**TASK REQUIREMENTS:**
Please go through the records below and return every line holding the word "button".

(EXTRACTED ENTRIES Opens)

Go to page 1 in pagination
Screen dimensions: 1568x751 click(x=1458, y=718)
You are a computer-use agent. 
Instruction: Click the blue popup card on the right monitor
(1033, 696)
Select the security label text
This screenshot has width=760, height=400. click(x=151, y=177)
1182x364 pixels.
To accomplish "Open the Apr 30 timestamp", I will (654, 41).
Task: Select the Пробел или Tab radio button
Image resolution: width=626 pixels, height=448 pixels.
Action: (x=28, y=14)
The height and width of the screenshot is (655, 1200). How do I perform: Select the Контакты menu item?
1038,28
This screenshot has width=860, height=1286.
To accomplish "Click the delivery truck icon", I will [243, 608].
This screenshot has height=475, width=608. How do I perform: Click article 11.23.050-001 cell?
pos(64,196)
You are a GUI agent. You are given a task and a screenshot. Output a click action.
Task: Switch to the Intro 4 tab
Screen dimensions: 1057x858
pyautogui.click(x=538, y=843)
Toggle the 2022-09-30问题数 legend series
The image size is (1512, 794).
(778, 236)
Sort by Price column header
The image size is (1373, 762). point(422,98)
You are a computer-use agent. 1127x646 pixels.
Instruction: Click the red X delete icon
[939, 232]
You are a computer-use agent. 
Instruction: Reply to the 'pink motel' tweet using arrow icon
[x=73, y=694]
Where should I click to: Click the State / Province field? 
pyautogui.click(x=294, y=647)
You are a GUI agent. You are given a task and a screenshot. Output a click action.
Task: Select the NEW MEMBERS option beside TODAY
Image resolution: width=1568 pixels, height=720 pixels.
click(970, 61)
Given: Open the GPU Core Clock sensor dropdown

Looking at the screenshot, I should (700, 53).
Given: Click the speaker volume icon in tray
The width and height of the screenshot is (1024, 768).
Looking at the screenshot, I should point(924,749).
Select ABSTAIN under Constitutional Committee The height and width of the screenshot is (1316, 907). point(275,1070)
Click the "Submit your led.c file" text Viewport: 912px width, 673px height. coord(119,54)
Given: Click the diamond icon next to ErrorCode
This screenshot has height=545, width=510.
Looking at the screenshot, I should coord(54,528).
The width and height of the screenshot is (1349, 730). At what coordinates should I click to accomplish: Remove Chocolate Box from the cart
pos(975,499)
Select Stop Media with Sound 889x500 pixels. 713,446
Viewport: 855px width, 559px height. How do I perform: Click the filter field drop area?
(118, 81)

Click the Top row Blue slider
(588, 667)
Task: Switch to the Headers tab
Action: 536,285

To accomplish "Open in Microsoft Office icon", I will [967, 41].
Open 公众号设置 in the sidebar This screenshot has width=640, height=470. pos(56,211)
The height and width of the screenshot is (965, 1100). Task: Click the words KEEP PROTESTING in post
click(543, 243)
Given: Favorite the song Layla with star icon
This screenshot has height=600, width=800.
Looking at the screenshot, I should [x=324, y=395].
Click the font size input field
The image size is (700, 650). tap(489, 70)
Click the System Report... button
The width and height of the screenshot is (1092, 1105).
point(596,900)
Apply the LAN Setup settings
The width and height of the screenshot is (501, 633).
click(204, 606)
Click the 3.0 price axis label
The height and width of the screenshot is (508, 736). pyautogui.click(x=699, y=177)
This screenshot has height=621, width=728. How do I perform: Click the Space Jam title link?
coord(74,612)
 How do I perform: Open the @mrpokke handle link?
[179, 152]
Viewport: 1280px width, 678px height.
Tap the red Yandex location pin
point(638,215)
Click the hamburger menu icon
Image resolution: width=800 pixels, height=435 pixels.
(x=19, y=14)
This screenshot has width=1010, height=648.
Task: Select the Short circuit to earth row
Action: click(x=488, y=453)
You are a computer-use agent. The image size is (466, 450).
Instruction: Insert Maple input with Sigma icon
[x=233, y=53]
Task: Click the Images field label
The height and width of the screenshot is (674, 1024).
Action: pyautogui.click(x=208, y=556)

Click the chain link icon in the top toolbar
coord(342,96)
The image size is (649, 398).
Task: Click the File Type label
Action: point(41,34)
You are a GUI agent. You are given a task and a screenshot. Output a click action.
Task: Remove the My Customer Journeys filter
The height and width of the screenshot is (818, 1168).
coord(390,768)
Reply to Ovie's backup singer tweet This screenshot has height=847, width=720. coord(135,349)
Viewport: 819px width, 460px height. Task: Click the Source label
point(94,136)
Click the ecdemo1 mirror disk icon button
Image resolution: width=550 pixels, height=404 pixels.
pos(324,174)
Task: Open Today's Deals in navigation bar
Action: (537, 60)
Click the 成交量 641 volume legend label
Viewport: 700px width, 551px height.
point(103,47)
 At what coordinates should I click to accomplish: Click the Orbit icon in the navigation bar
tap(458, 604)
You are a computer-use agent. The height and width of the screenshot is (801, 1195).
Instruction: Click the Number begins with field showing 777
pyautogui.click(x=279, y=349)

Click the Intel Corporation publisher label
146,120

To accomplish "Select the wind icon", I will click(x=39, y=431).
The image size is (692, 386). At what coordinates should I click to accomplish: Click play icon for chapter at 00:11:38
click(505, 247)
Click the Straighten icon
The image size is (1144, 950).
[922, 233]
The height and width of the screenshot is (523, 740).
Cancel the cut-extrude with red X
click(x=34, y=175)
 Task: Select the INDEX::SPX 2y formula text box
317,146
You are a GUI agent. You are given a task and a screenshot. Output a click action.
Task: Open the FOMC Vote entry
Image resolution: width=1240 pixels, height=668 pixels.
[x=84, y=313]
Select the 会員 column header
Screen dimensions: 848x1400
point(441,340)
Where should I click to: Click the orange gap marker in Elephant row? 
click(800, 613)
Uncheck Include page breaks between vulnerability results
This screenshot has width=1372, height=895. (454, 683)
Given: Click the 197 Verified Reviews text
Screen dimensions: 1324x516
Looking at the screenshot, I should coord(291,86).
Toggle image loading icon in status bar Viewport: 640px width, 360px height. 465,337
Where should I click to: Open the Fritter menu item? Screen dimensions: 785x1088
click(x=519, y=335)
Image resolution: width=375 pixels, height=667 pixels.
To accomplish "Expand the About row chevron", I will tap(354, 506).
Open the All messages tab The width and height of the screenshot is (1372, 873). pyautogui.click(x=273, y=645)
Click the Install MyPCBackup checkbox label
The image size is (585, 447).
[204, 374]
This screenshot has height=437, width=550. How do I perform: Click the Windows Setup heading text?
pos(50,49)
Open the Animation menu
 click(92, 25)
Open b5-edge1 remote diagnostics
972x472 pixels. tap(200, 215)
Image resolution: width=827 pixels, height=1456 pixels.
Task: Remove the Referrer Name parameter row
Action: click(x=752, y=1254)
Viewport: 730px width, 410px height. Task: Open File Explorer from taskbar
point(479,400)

(EXTRACTED ENTRIES Closes)

**COMPLETED EXERCISE:**
Task: Select the Пробел или Tab radio button
Click the System Report... button
Click the ecdemo1 mirror disk icon button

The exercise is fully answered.